E te lo assicuro, questa volta non ci ho visto nulla di aggraziato in quei movimenti, niente volto a trascorrere dei bei momenti in famiglia. Ma possono essere le ombre cinesi così sgraziate? Sto cercando di sforzarmi, per ricordare, mamma, ma sono più che sicura che tutte quelle volte che hai rappresentato vari scenari, servendoti solo delle tue mani, delicate, e di una calda luce, mai e poi mai ti sei lasciata andare a movimenti così bruschi, freddi, privi di un’anima. Oggi, come tu mi solleciti sempre a fare, non mi sono fermata di certo alle apparenze, mamma; ho aspettato che le cose cambiassero, mi sono detta che, magari, dietro a quei gesti così crudi si celasse un’altra verità, che forse la parte bella dovesse ancora arrivare. Ho aspettato e aspettato ancora, ma le cose restavano immutate. Ho visto un braccio, il suo braccio mamma, sollevarsi di qualche centimetro e poi calarsi in tutta fretta e in maniera brusca  sul viso di lei. Ho trattenuto il fiato e ho sentito ripetersi l’eco di quel suono muto negli orecchi. Ha fatto male, tanto male, mamma, te lo assicuro.
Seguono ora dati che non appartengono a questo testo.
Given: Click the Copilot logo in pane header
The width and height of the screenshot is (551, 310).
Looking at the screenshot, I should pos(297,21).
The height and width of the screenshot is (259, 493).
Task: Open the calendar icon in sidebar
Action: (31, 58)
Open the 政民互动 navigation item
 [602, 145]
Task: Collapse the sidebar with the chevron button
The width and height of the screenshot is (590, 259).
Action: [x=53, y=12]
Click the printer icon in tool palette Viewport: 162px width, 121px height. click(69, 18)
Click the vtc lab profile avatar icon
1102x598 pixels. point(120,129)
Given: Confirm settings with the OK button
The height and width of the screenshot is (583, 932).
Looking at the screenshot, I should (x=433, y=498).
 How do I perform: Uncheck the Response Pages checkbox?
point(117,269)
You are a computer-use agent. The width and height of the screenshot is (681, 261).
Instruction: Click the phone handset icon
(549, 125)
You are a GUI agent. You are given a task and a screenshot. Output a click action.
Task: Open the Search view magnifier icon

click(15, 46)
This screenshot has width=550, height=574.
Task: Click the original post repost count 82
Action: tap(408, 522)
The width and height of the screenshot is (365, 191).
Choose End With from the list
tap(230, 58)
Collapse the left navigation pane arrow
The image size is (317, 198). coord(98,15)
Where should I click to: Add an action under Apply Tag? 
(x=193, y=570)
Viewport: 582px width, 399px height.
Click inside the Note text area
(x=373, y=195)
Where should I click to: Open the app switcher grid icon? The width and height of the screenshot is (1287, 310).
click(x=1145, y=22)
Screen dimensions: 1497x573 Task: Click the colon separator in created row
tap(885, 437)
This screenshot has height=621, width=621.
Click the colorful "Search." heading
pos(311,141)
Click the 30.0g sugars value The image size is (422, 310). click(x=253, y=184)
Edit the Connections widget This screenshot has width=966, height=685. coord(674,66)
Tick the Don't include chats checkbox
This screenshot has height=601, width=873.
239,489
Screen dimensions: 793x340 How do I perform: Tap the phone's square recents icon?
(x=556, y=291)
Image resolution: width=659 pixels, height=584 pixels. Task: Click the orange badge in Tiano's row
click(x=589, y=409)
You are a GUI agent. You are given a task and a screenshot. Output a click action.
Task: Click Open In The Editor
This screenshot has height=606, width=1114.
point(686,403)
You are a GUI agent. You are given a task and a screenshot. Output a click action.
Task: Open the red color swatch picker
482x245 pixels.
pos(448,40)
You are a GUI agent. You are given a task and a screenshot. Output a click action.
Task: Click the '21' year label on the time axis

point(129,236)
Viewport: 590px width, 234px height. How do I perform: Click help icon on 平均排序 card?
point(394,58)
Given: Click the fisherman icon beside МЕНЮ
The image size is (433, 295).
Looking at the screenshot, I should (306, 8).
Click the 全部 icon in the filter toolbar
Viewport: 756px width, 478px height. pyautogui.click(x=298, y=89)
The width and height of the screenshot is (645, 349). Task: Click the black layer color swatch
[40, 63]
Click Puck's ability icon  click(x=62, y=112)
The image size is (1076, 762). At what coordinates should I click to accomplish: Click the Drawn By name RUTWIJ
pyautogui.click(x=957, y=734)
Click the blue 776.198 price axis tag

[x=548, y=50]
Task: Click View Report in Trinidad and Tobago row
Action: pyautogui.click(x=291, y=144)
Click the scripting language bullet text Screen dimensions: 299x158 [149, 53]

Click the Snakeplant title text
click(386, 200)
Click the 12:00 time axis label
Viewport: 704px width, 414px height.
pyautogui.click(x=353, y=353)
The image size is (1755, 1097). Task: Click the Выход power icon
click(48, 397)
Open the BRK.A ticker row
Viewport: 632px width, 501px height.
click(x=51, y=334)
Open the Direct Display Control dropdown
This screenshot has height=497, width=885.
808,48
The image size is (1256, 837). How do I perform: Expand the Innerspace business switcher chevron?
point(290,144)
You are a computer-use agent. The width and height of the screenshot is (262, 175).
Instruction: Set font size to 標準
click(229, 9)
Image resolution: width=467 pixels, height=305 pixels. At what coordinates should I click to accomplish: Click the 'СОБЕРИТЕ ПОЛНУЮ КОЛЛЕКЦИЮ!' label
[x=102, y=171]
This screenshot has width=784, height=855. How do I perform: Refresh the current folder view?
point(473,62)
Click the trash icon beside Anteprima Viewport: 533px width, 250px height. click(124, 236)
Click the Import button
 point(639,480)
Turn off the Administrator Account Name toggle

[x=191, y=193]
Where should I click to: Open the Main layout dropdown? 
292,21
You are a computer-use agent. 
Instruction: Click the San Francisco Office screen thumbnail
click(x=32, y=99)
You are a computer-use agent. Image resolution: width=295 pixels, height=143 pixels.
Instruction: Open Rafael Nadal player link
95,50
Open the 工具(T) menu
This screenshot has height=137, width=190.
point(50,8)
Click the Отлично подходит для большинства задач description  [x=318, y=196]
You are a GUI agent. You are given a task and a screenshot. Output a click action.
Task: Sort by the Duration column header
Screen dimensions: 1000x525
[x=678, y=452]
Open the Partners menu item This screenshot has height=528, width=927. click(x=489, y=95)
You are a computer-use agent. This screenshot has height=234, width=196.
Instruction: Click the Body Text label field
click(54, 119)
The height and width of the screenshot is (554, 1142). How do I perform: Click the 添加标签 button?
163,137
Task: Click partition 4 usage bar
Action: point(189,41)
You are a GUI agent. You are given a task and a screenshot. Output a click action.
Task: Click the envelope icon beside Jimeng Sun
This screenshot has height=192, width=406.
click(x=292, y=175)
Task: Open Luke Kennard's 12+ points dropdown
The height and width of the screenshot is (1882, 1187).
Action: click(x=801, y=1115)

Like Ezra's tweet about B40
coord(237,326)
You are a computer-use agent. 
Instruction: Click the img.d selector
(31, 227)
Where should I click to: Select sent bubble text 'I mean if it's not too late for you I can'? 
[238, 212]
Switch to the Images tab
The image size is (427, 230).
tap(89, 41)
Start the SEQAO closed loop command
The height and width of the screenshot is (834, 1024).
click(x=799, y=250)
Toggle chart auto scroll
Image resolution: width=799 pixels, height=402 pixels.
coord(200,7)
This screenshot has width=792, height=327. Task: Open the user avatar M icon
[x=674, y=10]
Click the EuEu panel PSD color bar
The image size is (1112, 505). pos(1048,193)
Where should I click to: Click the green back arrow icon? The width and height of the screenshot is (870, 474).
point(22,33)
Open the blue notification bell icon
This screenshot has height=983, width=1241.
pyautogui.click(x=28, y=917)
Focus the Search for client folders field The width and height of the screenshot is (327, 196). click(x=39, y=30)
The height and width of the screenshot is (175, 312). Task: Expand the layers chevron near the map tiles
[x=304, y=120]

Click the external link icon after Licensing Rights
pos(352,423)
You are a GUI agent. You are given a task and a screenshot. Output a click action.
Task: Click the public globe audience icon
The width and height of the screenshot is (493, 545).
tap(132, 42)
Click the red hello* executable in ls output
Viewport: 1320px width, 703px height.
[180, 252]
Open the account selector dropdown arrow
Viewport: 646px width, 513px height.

Ho visto il volto di Alexia assecondare quel movimento e i suoi capelli, quelli che a me piacciono tanto, le hanno coperto interamente il volto e, solo in quel momento, ho visto un gesto delicato: si è portata la mano al viso, lentamente, tastando la parte lesa. Ma la calma è durata pochissimo, perché lui ha ripreso ad agitare le braccia in alto ed urlava, o mamma come urlava, e Alexia aveva paura, perché tremava e indietreggiava.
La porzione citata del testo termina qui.